Long-term disability will not completely replace your salary or wages. Instead, a portion of the amount you bring in through gainful employment will be authorized. An attorney, like those at Iler and Iler, can help you access the maximum amount available, but you should be prepared to receive less than you would if you continued working.
2. Waiting Periods
All insurance policies have waiting periods that give the provider time to investigate any claims. This is true for long-term disability policies as well. You will need to read your policy carefully to determine the length of any waiting periods that apply to your claim.
You must be prepared to go without wages or disability payments during this waiting period. Your attorney will be able to advise you of the actions you must take (or avoid) during the waiting period to increase the odds of your claim being approved.
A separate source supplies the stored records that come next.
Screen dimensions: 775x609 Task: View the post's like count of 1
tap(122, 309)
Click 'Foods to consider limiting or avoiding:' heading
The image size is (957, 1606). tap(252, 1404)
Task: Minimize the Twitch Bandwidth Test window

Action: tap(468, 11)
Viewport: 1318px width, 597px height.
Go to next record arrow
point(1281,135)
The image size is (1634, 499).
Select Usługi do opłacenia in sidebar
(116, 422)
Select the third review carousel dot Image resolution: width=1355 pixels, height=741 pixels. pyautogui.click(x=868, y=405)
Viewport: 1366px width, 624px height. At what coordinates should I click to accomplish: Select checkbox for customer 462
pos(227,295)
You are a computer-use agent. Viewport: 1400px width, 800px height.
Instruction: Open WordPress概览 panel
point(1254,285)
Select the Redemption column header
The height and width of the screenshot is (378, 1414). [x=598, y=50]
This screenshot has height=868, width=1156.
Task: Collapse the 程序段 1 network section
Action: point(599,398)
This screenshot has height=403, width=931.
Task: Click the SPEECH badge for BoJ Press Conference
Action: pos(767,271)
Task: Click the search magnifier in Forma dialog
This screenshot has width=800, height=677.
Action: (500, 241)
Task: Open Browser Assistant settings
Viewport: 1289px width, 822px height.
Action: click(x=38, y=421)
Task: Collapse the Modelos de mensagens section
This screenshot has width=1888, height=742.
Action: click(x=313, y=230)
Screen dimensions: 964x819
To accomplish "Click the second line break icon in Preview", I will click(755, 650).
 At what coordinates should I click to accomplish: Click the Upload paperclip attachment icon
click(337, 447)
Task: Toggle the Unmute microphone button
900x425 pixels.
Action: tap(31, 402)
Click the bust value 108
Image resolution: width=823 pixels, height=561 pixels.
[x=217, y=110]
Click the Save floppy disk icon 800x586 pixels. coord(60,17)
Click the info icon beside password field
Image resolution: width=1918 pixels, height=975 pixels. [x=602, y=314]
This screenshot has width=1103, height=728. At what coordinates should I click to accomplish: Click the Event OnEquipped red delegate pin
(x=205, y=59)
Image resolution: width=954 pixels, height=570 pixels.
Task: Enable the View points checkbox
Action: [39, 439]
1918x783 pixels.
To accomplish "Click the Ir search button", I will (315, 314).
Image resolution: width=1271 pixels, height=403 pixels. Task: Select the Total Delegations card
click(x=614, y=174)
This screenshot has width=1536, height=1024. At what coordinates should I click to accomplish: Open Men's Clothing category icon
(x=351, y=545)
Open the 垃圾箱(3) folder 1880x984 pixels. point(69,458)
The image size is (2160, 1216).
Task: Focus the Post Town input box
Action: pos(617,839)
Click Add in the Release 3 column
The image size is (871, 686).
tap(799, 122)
3. Definition of a Disability
Each insurance policy is allowed to stipulate what it considers a disabling condition to be. This means that certain conditions may be eligible for long-term disability payments from one employer, while the same condition doesn't qualify for benefits through another employer.
Your policy should list in detail all conditions that are on its approved list for disabilities. Work with your doctor to determine if your injuries or illness fall under one of these approved conditions, and have your attorney gather evidence that will support your diagnosis. This information will be critical when it comes to expediting the approval of your long-term disability claim.